Il triangolo con l'oculus invece è molto simile al simbolo analogo della piramide che compare sulle banconote statunitensi da un dollaro, tra l'altro accompagnato da una scritta in latino “Novus Ordo Seclorum” che richiama la scritta “Aureum Seculum Redivivum”. Tale simbologia è stata adottata anche dalla setta degli Illuminati di Baviera.
Sul frontone, inoltre, è riportata anche la scritta: “Tre son le cose mirabili: Dio e uomo, Madre e vergine, trino e uno”.
I simboli alchemici lungo gli stipiti della porta seguono la sequenza dei pianeti associati ai corrispondenti metalli: Saturno-piombo, Giove-stagno, Marte-ferro, Venere-rame, Luna-argento, Mercurio-mercurio. Tale sequenza è stata forse ripresa dal testo “Commentatio de Pharmaco Catholico” pubblicato nel “Chymica Vannus” del 1666. Ad ogni pianeta viene associato un motto ermetico, seguendo il percorso dal basso in alto a destra, per poi scendere dall'alto in basso a sinistra, secondo la direzione indicata dal motto in ebraico “Ruach Elohim” ossia il “soffio di Dio”.
Ai lati della porta sono presenti due statue che raffigurano la divinità egizia Bes. Questi spaventosi demoni nani erano considerati numi tutelari della casa e dell’infanzia.

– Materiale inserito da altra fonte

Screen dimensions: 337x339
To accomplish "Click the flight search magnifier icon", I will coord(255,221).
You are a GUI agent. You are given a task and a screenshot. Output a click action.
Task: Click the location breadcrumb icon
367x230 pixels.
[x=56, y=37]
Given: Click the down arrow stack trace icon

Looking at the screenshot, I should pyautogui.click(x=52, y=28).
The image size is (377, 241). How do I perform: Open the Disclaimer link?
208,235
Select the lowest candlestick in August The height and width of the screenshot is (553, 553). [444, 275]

Nel Medio Regno il loro culto si era affermato in tutto l'Egitto ed erano considerate divinità contro il malocchio, le forze del male e tutelari anche della musica, della fertilità e del matrimonio. Nel mondo romano, inoltre, le loro immagini sono collegate al culto di Iside.

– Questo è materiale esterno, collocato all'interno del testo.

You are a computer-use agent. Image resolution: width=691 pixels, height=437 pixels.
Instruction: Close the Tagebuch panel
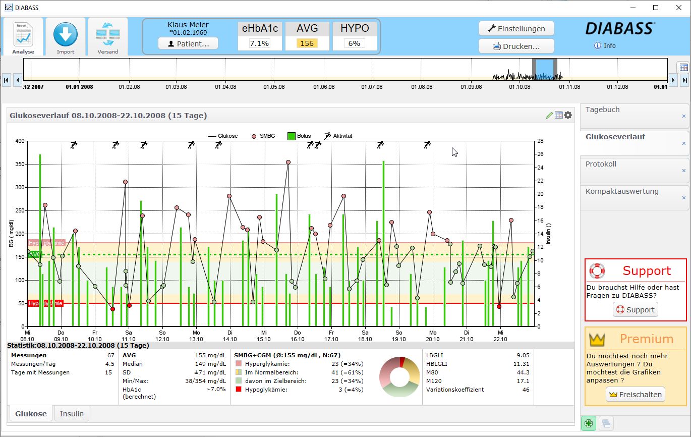[684, 116]
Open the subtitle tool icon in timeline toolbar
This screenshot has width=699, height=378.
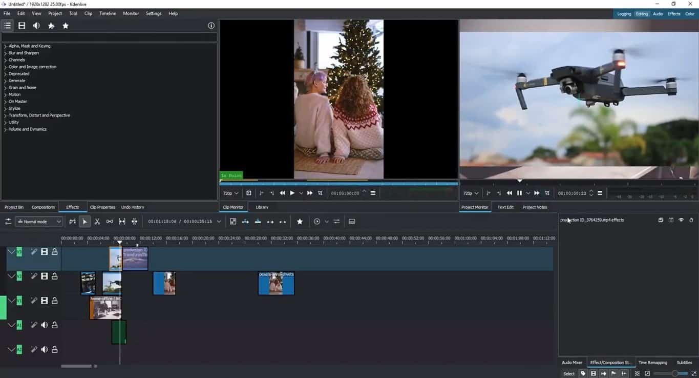point(352,222)
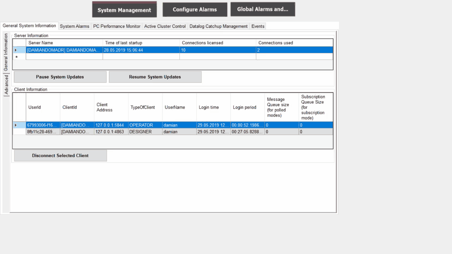Open the Datalog Catchup Management tab

218,26
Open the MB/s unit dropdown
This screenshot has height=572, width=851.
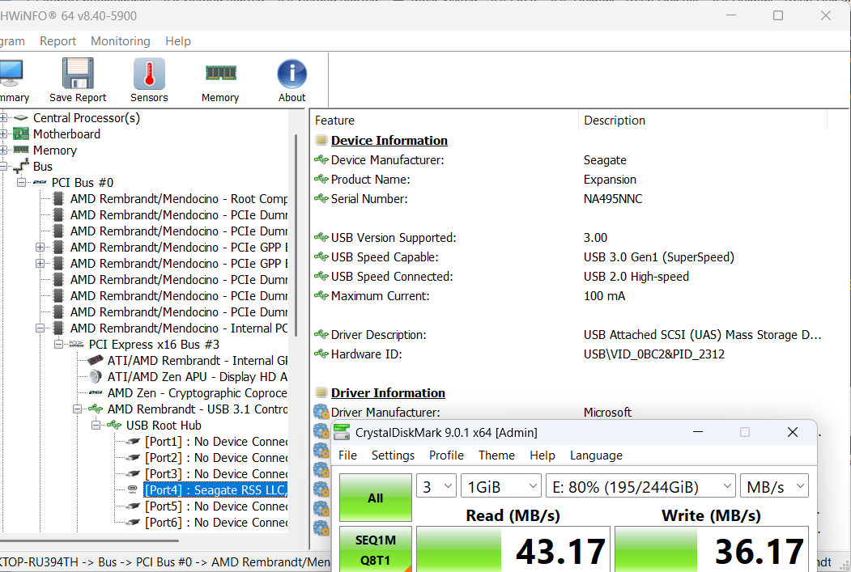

Sulla base della porta si trova la rappresentazione di una monade che simbolicamente fa riferimento all’Uno, ossia l’unità di base dell’essere che racchiude in sé ogni aspetto del mondo fisico e metafisico. Al di sotto di essa si legge una locuzione palindroma “Si Sedes Non Is” ossia “se siedi non vai” che al contrario si trasforma invece in “Si Non Sedes Is” ossia “se non siedi vai”. Forse uno dei tanti giochi di parole del marchese, ma sicuramente carichi di valenze esoteriche.
Ci sono poi le epigrafi ormai scomparse dal tenore sibillino. Una si trovava proprio sulla porta della villa e recitava così: “Oltrepassando la porta di questa villa, lo scopritore Giasone (cioè il pellegrino alchimista) ottiene vello di Medea (oro)”. Un’altra in particolare faceva riferimento a: “l'acqua con la quale i giardini sono annaffiati non è acqua dalla quale sono alimentati”. Forse, però, c’è una scritta che racchiude il senso di tutta questa storia e anche il significato più nascosto: “chi svela gli arcani della natura al potente (alla persona influente) cerca da se stesso la morte”.